Avignon : "Meursaults", un texte fort, une mise en scène effacée
Un long mur blanchi à la chaux, deux portes en bois vert et un citronnier. Une cour dans un village algérien. Le décor est réussi. Sobre.
Pour son adaptation de "Meursault, contre-enquête" du journaliste-essayiste Kamel Daoud (Goncourt du premier roman), Philippe Berling a voulu donner chair à deux colères. Celle de Haroun, qui dit être le frère de la victime de Mersault, et celle de sa mère. Le premier est bavard, affabulateur. La seconde ne s'exprime que par des chants, tour à tour plaintifs ou joyeux.

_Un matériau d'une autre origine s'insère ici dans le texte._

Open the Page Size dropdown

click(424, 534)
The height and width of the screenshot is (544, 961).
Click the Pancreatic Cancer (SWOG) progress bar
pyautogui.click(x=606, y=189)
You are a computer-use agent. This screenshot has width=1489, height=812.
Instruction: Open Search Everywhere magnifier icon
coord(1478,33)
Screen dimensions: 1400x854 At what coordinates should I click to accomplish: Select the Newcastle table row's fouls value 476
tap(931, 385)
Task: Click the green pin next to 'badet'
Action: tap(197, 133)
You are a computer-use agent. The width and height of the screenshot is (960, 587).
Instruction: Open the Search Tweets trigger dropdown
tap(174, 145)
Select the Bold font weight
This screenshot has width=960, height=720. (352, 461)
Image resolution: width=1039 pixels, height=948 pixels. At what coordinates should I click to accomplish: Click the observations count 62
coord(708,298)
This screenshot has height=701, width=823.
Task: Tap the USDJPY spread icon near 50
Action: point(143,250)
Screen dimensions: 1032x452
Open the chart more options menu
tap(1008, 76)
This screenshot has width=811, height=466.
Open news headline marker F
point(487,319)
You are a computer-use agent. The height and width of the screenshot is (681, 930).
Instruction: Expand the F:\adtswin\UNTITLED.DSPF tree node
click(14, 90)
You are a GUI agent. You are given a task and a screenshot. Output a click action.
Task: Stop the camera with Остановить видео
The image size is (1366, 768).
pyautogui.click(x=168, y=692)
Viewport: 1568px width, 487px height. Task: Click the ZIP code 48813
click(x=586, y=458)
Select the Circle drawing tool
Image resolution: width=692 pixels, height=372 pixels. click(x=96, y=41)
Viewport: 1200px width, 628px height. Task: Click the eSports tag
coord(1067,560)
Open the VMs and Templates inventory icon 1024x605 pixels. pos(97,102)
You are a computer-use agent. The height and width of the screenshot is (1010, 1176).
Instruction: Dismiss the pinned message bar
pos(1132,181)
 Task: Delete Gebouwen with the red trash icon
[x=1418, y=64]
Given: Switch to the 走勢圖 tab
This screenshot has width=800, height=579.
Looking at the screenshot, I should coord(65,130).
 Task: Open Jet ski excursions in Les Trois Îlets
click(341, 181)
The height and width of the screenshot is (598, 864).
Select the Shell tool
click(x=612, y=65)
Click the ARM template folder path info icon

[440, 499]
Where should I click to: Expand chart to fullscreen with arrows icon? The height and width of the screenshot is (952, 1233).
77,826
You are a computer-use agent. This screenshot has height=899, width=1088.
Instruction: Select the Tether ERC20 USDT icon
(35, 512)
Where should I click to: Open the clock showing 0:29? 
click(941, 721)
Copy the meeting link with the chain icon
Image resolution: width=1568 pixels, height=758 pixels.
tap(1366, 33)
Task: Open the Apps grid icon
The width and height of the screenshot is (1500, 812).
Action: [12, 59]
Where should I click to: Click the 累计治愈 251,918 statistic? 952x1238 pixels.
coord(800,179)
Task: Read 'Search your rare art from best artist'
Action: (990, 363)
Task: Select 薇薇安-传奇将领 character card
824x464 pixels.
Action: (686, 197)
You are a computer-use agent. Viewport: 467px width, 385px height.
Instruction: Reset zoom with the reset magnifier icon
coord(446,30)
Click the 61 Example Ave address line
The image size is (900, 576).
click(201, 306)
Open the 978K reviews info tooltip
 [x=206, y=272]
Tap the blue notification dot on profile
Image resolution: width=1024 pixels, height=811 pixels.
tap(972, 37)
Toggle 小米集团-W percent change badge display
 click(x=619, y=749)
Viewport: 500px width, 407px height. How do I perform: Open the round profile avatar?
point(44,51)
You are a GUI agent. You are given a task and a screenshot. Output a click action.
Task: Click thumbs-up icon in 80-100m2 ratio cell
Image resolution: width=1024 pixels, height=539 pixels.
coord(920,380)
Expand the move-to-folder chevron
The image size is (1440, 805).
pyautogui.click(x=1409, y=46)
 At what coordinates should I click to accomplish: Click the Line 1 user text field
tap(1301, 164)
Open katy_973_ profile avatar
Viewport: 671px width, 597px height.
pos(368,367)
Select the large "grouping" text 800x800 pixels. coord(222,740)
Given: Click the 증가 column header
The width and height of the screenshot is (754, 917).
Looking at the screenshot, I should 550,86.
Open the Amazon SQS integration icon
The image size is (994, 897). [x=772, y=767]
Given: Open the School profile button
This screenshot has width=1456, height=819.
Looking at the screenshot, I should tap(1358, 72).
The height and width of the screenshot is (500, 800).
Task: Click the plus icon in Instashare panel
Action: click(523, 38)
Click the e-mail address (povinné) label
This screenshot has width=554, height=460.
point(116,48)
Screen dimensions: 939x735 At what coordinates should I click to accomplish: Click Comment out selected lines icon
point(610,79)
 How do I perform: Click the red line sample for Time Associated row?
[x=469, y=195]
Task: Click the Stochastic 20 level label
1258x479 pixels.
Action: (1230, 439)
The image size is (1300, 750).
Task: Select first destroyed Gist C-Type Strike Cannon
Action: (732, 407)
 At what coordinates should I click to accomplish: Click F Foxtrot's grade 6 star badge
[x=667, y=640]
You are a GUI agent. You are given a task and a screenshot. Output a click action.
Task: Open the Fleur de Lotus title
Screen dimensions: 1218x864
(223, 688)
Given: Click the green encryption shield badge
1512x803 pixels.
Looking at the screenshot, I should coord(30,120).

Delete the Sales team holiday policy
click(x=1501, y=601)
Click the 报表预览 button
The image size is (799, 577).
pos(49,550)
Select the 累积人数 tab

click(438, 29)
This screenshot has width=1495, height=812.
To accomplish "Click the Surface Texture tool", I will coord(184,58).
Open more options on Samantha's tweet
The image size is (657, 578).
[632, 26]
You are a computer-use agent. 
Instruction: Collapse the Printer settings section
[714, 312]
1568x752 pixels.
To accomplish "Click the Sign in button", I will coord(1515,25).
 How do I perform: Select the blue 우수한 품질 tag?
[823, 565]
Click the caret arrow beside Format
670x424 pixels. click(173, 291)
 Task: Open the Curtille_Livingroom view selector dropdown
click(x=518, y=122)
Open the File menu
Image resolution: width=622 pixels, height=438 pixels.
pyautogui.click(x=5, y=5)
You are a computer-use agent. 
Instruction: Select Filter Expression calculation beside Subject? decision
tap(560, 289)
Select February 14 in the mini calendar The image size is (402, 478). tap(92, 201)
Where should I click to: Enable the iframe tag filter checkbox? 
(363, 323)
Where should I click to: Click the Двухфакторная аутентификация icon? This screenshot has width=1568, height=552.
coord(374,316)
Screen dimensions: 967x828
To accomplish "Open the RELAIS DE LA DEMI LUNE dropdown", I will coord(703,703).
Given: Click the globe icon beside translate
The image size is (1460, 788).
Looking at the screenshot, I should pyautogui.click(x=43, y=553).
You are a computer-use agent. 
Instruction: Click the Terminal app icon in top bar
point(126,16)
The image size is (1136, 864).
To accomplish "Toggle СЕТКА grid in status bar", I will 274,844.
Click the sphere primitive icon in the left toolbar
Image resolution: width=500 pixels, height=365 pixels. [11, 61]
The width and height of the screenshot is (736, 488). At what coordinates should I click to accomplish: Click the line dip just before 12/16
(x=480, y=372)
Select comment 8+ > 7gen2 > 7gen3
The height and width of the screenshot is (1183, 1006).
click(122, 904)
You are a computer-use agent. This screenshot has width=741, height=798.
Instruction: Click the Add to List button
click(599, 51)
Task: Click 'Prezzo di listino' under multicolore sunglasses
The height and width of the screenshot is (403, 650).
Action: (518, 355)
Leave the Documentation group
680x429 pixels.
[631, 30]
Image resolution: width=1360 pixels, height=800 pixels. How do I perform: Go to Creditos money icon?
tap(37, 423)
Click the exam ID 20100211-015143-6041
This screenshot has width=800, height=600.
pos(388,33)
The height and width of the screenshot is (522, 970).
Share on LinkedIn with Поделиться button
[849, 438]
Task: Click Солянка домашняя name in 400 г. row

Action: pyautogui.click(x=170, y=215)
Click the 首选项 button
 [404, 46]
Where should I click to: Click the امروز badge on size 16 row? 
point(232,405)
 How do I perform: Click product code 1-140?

Berling tente, en quelque sorte, le monologue à deux. Il parle. Elle gémit. Il ressasse. Elle chante. Le texte est puissant, aucun doute là dessus. Kamel Daoud a réussi un très grand roman que les jurés du Goncourt ne se seraient pas déshonorés de choisir l'an dernier, l'adaptation théâtrale garde sa qualité. Mais au-delà du texte, pas grand-chose. Ahmed Benaïssa fait le travail, et il n'est pas simple. Le texte est riche, parfois dur en bouche, et s'il lui arrive d'accrocher sur une phrase, son implication est totale. Les chants d'Anna Andreotti sont moins convaincants, leur permanence en banalise la portée.
On attend surtout que la mise en scène nous saisisse, s'émancipe de sa fidélité absolue aux mots. Mais jusqu'au bout, Haroun et sa mère vont continuer à réveiller leurs blessures sur le même rythme. Un grand texte, c'est indéniable. Mais on aurait aimé un peu plus de théâtre.
Lisez la critique de "Meursault, contre-enquête" par Laurence Houot
"Meursaults" du 21 au 25 juillet 2015
Théâtre Benoît XII 12 rue des Teinturiers à Avignon
La pièce sera ensuite donnée à Cavaillon, Toulon, Toulouse, Marseille ou Ajaccio.
Elle sera aussi jouée dans les Instituts Français d'Algérie du 9 au 18 février 2016.